The first admin becomes the owner of the initial organization. After login, you can read the current organization context, switch to an organization already visible to the current session, inspect members and invitations, and manage members with an owner or admin role.

These operations require a valid product session. HTTP/API requests use the login cookie or an authorization header. The CLI reads equivalent session input from APPALOFT_AUTH_COOKIE or APPALOFT_AUTHORIZATION; do not write those values to shell history, CI logs, repository files, issues, or pull request comments.

appaloft organization context
appaloft organization switch org_second

The command returns safe metadata for the current user, current organization, current role, selectable organizations, and configured login methods. Output does not include session tokens, cookies, OAuth provider tokens, invitation secrets, or raw deploy-token values. The switch command only selects organizations already visible to the current product session; selecting the current organization again is idempotent.
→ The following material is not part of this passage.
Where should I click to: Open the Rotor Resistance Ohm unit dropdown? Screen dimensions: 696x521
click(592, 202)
appaloft organization members list --organization-id org_self_hosted
appaloft organization invitations list --organization-id org_self_hosted --status pending

Member lists return member ids, safe user metadata, roles, joined timestamps, and similar safe fields. Invitation lists return safe invitation metadata without raw invitation tokens.
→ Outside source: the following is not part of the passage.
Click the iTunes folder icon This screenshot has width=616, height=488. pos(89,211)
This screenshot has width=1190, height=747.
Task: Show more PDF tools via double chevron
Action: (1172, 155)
appaloft organization member invite --organization-id org_self_hosted --email operator@example.com --role developer
appaloft organization member role mem_operator --organization-id org_self_hosted --role admin
appaloft organization owner transfer mem_admin mem_operator --organization-id org_self_hosted
appaloft organization member remove mem_operator --organization-id org_self_hosted

Available roles are owner, admin, developer, billing, and viewer. Owners and admins can manage members. Early self-hosted builds adapt the auth runtime's default member role back to Appaloft developer until richer custom role persistence is available.

Generic role updates can only change non-owner members to non-owner roles, and generic member removal can only remove non-owner members. Owners cannot be demoted, created, or removed through those generic operations; use appaloft organization owner transfer <fromMemberId> <toMemberId>. After transfer, the target member becomes owner and the previous owner becomes admin.

The same operations are available through HTTP/API:

GET /api/organizations/current-context
POST /api/organizations/current-context/switch
GET /api/organizations/{organizationId}/members
GET /api/organizations/{organizationId}/invitations
POST /api/organizations/{organizationId}/invitations
POST /api/organizations/{organizationId}/members/{memberId}/role
POST /api/organizations/{organizationId}/owner-transfer
DELETE /api/organizations/{organizationId}/members/{memberId}

HTTP/API routes and CLI commands execute the same Appaloft operations. The auth runtime is an implementation detail; callers do not need, and should not depend on, underlying auth routes, tables, or provider payloads.

The Web console /organization page can read the current organization context, switch to another visible organization, inspect members and invitations, invite members, update non-owner roles, transfer ownership, remove non-owner members, and manage deploy-token create, rotate, and revoke actions. Browser-driven self-hosted auth e2e coverage remains later Phase 8 work.

• For 401 product_auth_missing, log in again or provide a trusted session handoff to the CLI.
• For 403 product_auth_forbidden, confirm that the current user belongs to the target organization. Member management and deploy-token management also require an owner or admin role.
• If a member cannot be removed or demoted, check whether that member is an owner. Owners must be transferred to another member first.
• Do not edit auth database tables directly to bypass member, role, or invitation state; use CLI/HTTP/API or restore from a trusted backup.